**Document**
Keyboard shortcuts

Press or to navigate between chapters

Press S or / to search in the book

Press ? to show this help

Press Esc to hide this help

Schema Evolution Compared

The three preceding chapters covered Protobuf, Thrift, and Avro each on its own terms. The choice between them is rarely about wire-level efficiency, which is approximately the same across all three for typical payloads. The choice is almost always about how the format handles the case where the schema changes and the deployment cannot upgrade producers and consumers in lockstep. This chapter sets up that question directly: a small fixed list of schema-change scenarios, applied to all three formats in turn, with the rules and consequences laid out side by side.

The reason for treating this comparison as its own chapter rather than scattering it through the format chapters is that the comparison itself is a useful artifact. The right way to choose a schema-first format for a new system is to walk through the changes you expect to make to the schema over the next five years and ask which format makes the easiest of them, which makes the hardest of them, and where the format's hard cases line up with the changes you actually need to make. Skipping this exercise produces formats chosen for the wrong reasons; doing it produces choices that hold up.

The list of scenarios is deliberately small. Real-world schema evolution is more varied than seven scenarios can capture, but seven is enough to surface the differences between the formats. Each scenario describes the change, the constraints on producers and consumers, and the result for each format.

Scenario 1: Add a new optional field with no default

The cleanest case. We have a Person schema. We want to add a country field that may or may not be present.

In Protobuf, the change is a one-line schema edit: optional string country = 7;. Field number 7 is new. Old producers do not emit it. New producers may emit it. Old consumers ignore it (the unknown-field code path skips it cleanly). New consumers receive either an absent field (if the producer is old) or a present field (if new). Nothing breaks. No coordination is required between producer and consumer deployment. This is the case Protobuf was designed for, and it works.

In Thrift, the change is a one-line schema edit: 7: optional string country;. The behavior is identical to Protobuf's: old producers omit, new producers emit, consumers gracefully handle either. Field IDs are the wire-level identity. Nothing breaks.

**Given data**
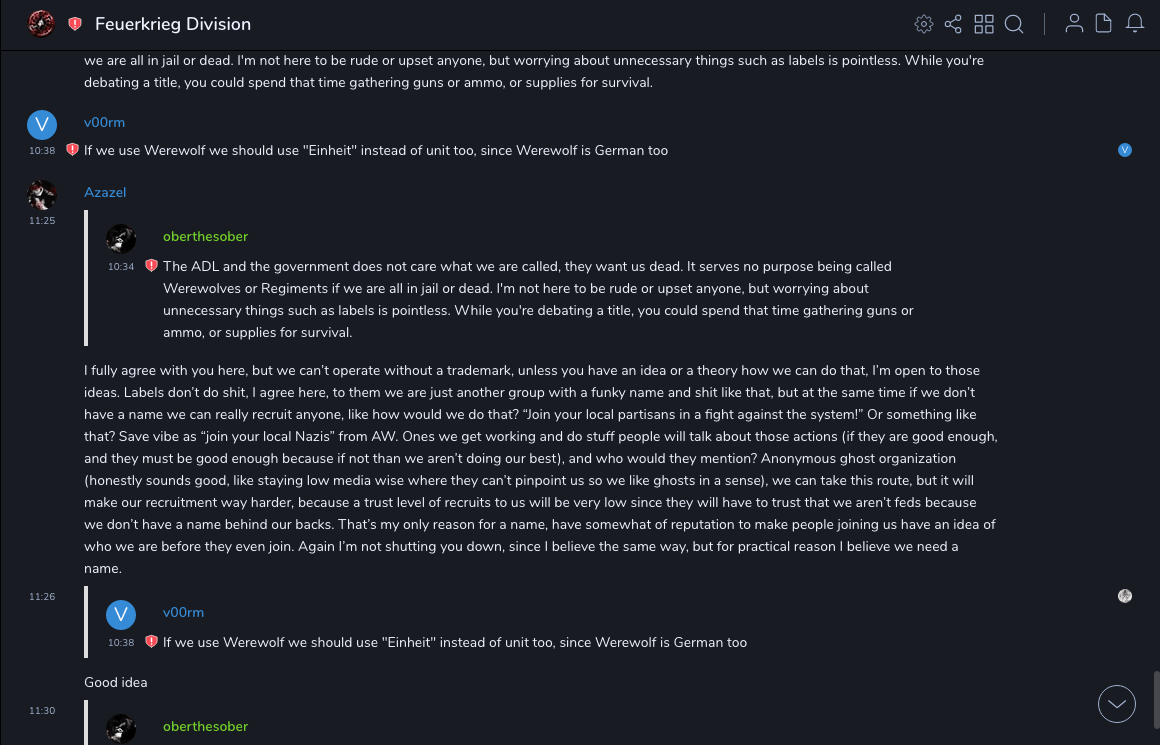1160x745 pixels.
Task: Click the small V read-receipt avatar on the right
Action: (x=1125, y=150)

**Directions**
(a) From the schema evolution chapter, write out the passage starting at "Keyboard shortcuts" and ending at "side by side.".
(b) According to the schema evolution chapter, how many schema-change scenarios does it use to compare the formats?

**Answers for this exercise**
(a)
Keyboard shortcuts

Press or to navigate between chapters

Press S or / to search in the book

Press ? to show this help

Press Esc to hide this help

Schema Evolution Compared

The three preceding chapters covered Protobuf, Thrift, and Avro each on its own terms. The choice between them is rarely about wire-level efficiency, which is approximately the same across all three for typical payloads. The choice is almost always about how the format handles the case where the schema changes and the deployment cannot upgrade producers and consumers in lockstep. This chapter sets up that question directly: a small fixed list of schema-change scenarios, applied to all three formats in turn, with the rules and consequences laid out side by side.

(b) Seven.